I want to prove the convergence of the newton method for a convex function.

Let $f: [a,b] \to \mathbb R$ be a differentiable, convex function with $f(a) \gt 0$ and $f(b) \lt 0$. Let $(x_n)_n$ be the sequence

$$x_0 = a, \quad x_{n+1} = x_n - \frac{f(x_n)}{f'(x_n)}$$

Show that $(x_n)_n$ converges to the unique zero of the function $f$.

I understand the geometric intuition with $(x_n)_n$ being the sequence of zeros of the tangent lines of the function. But I struggle proving it mathematically.

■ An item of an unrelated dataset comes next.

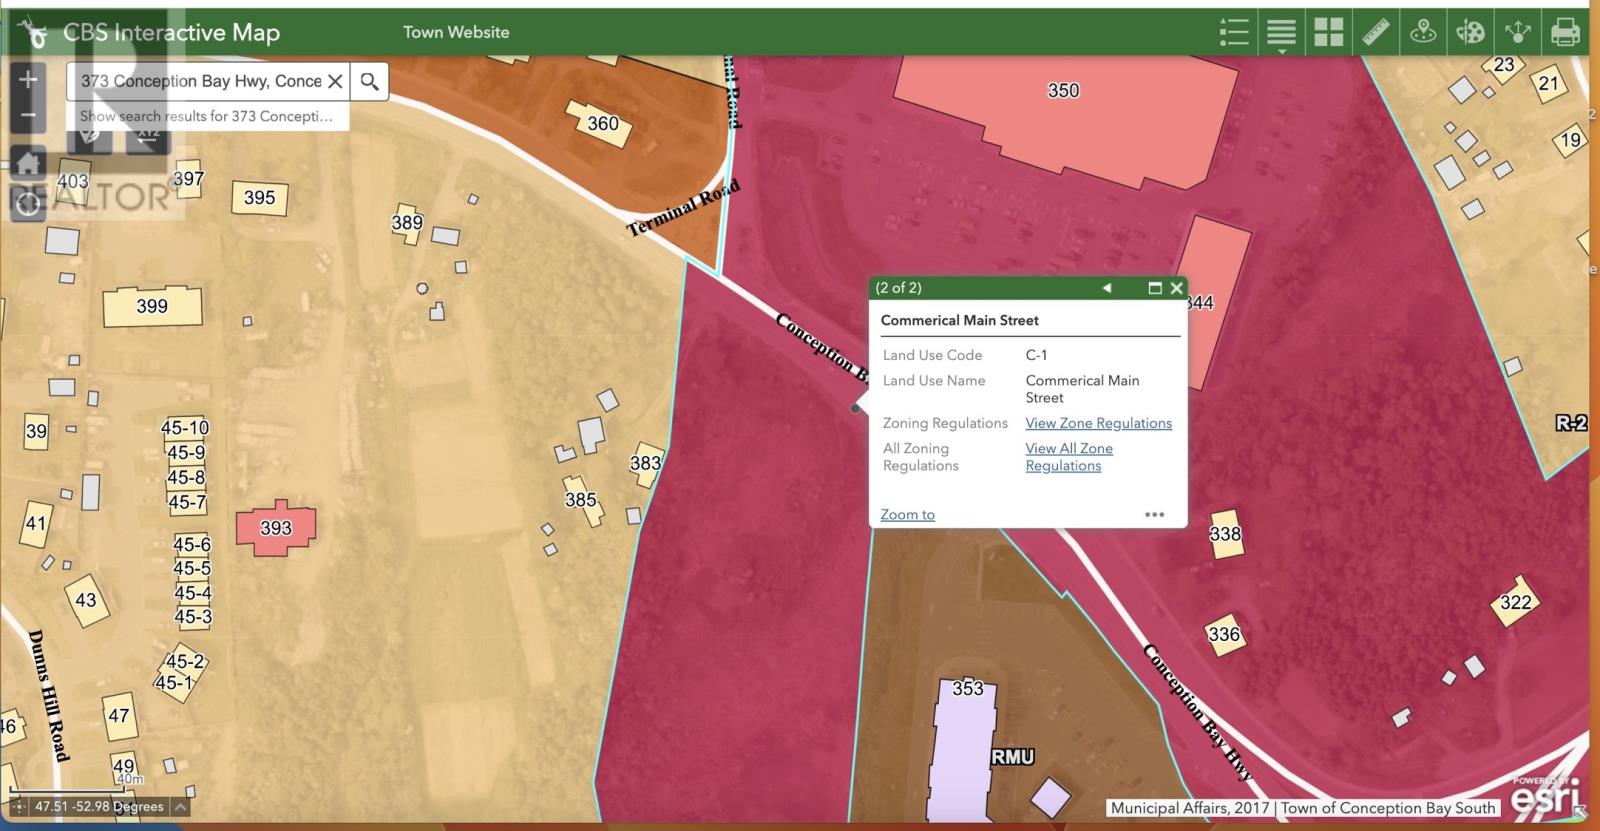Click into the address search field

I already know, that $f$ has a unique zero $c \in (a,b)$. Proceeding from there I want to show that if $(x_n)_n$ converges, then $\lim_{n \to \infty} (x_n)_n = c$ and also that $(x_n)_n$ is increasing and bounded. Then it follows that $\lim_{n \to \infty} (x_n)_n = c$.

I found this question but the proof restricts itself to different cases and uses just geometric arguments for the increasingness and boundness of $(x_n)_n$. I'm worried that this won't be rigorously enough.

How can I prove the above theorem? I tried proving the first statement below.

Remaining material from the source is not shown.